Review Summary: Fact is, what In Flames are giving us on this release isn’t even half bad of what comes out of Jonathan Davis mouth lately.3 of 5 thought this review was well written
June 15, 2011 was the date when Swedish metal group In Flames released their highly anticipated tenth studio album “Sounds of a Playground Fading”. A month prior to the release, the debut single “Deliver Us” was released. As the album itself, the single was received with mixed opinions. Fans didn’t know what to expect as it was only one song, compared to their ninth album’s lead single “The Mirror’s Truth” which featured 3 exclusive tracks. The album itself was then released a month later, and although it wasn’t the “return to form album” most fans were waiting for, it was in every way an improvement over their ninth album, “A Sense of Purpose”.
Then in late September the band released a tour video wherein revealing that their next single would be “Where the Dead Ships Dwell” and that it would include 3 exclusive remixes of the title-track. The last time In Flames attempted anything like this was in 2004 (if you don’t include the “Alias” bonus track remix on “A Sense of Purpose” or the “Darker Times” bonus track remix on “Sounds of a Playground Fading”) with their single “The Quiet Place” which included a remix of their song “My Sweet Shadow”. Oh wait scratch that, they did make a song called "Selv vs. Selv" with the drum and bass gorup Pendulum last year! Anyways... Immediately fans would start cursing the names KoRn and Skrillex due to their collaboration on KoRn’s upcoming so called “dubmetal” album “The Path to Totality”. I fared this as well, but fact is, what In Flames are giving us on this release isn’t even half bad of what comes out of Jonathan Davis mouth lately.

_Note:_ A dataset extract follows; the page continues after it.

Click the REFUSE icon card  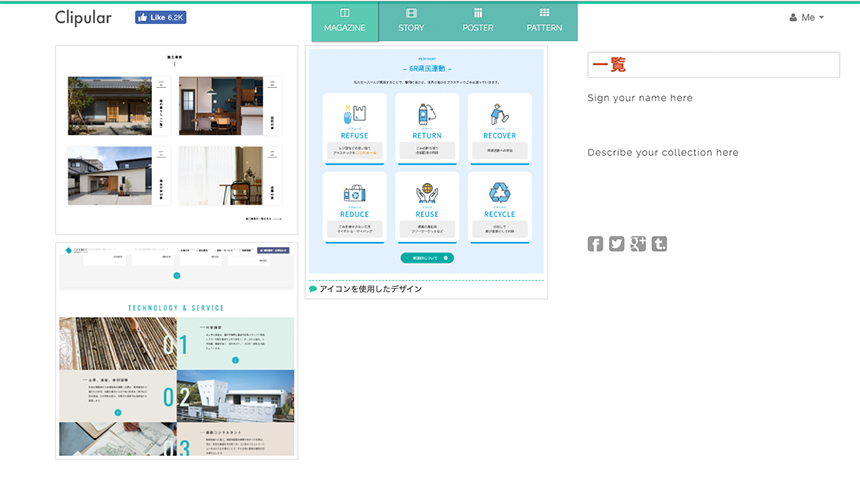(354, 128)
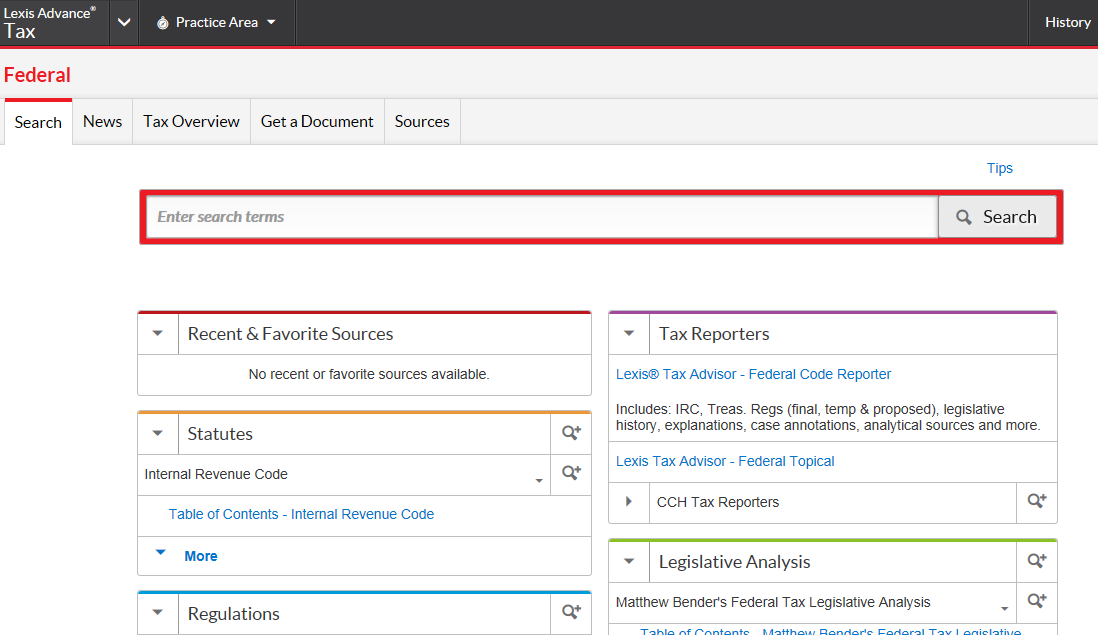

On to the actual review, shall we?
The EP starts of with the album version of “Where the Dead Ships Dwell”, which in my fair opinion of one of the better songs on “Sounds of a Playground Fading”. It has like “Deliver Us” a electronic build up which the guitars follows nicely as they come along. Pretty usual for an In Flames song: catchy verses, melodic leads and a gigantic sing-along chorus. So yes, it is one of the more radio friendly material on the album, you didn’t expect that they would use “Darker Times” or “The Puzzle” as a single did you? Now we don’t want to scare away their new fanbase before they even hear “The Jester Race” or “Come Clarity”, hehe!
The first remix on the EP is by some guy I’ve never heard of before named Casper. His remix doesn’t use too much of electronic fix ups, it starts of with bits and pieces of the main guitar riff put together with some drums. It isn’t until half through the song that the electronics kicks in; unfortunately this is what kills it for me. Until now it has been a pretty interesting remix, but the over sounding keyboards replacing most if not all guitars, leaves the chorus going over it over and over again just doesn’t sound right to me. Maybe if used more time it could have turned out better, but the second half of this remix is pretty awful and is without any doubt the weakest track on the whole EP.

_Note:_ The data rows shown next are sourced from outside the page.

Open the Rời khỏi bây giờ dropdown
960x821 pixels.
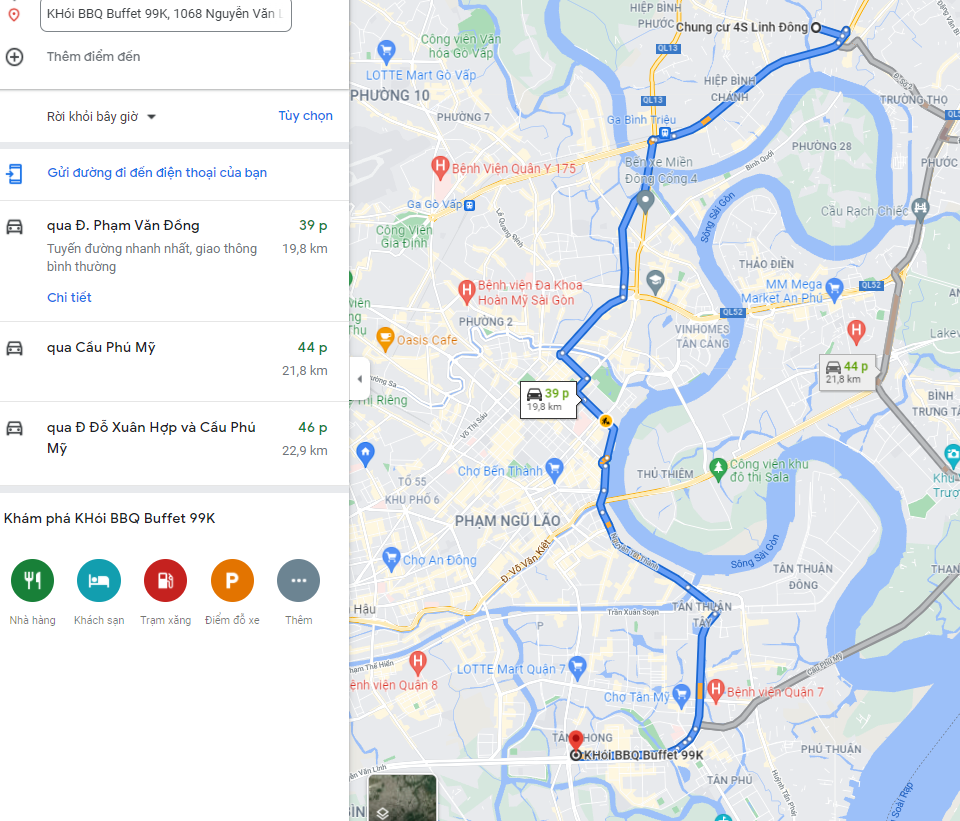pos(102,117)
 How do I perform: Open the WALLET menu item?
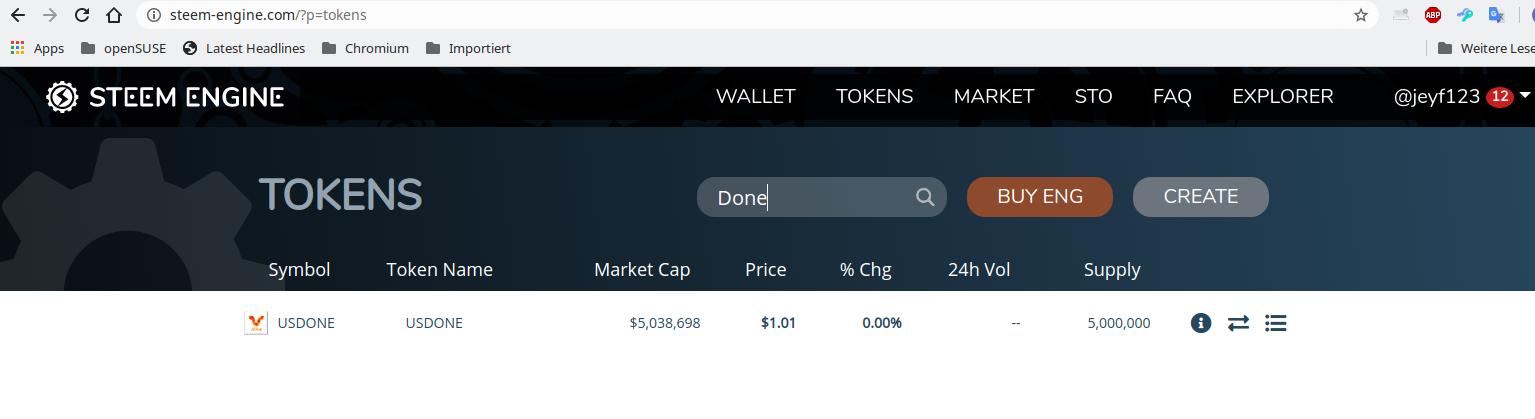(x=756, y=97)
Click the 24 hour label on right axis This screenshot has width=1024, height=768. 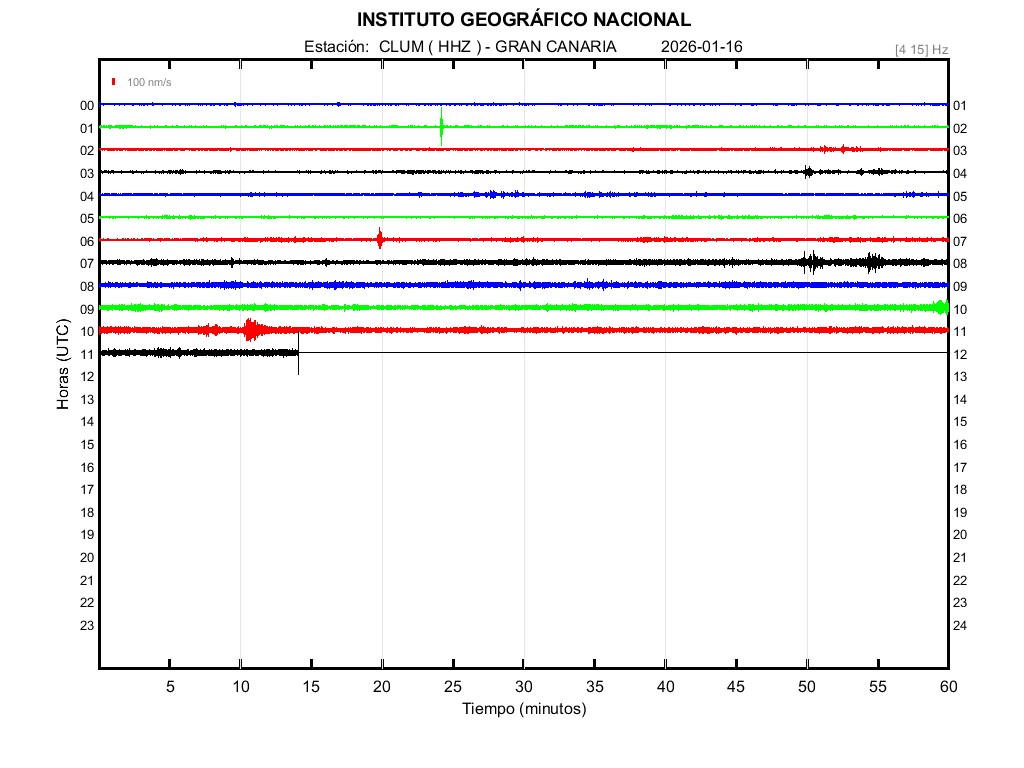pos(960,625)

The second remix on the EP is by none other than the British drum and bass group the Qemists. If you were not hoping for something similar to KoRn’s “dubmetal” songs like “Get Up” and “Narcissistic Cannibal”, you’re out of luck. I for one find the Qemist being the better musicians if put up against dubstep artists like Skrillex, at least when it comes to mixing their sound with metal. Most of the actual guitar work has been replaced or hidden behind a keyboard cover of sort with a few twists and notches here and there. Compared to Caspers remix, the Qemists knows what they are doing, and their sampling of the vocals do not sound out of place at any moment. Like Skrillex contribution on KoRn songs (and his own for that matter), the chorus is one big bassfest. It fits the whole style of the remix really well, and is by far the best remix on the EP.
The third and final remix is by Kristof Bathory, the keyboard player and singer of Industrial Black Metal Acts “Dawn of Ashes” and “Urilia”. Like the Casper remix, it features most of the original song but also includes additional electronics. Most parts of the remix is actually the original song featuring an additional industrial bass overtone and some electronics. There are of course moments when totally new things comes along like in the verses where original electronics are replaced or in one of the bridges where the drums and guitars are whipped out, leaving only the vocals and the orchestration. It is a much darker remix, and you can clearly hear Bathory’s industrial roots. It is not a bad remix, it’s only quite repetitive at times. Makes it a bit of a letdown when you’re half through the song and expecting something more, but you’ve already heard everything that’s to come.
All in all this is a solid EP with interesting choices of remix artists. Each of them contributes with their own unique and special style of altering the original song, making it quite a diverse remix EP. “Where the Dead Ships Dwell” was also probably the best song of “Sounds of a Playground Fading” to remix due to its melodic structure. It is sure not classic, and not even excellent. But you need to give these guys some slack, because this EP is fun and enjoyable in every way possible, which I’m guessing was the intention of it from the start.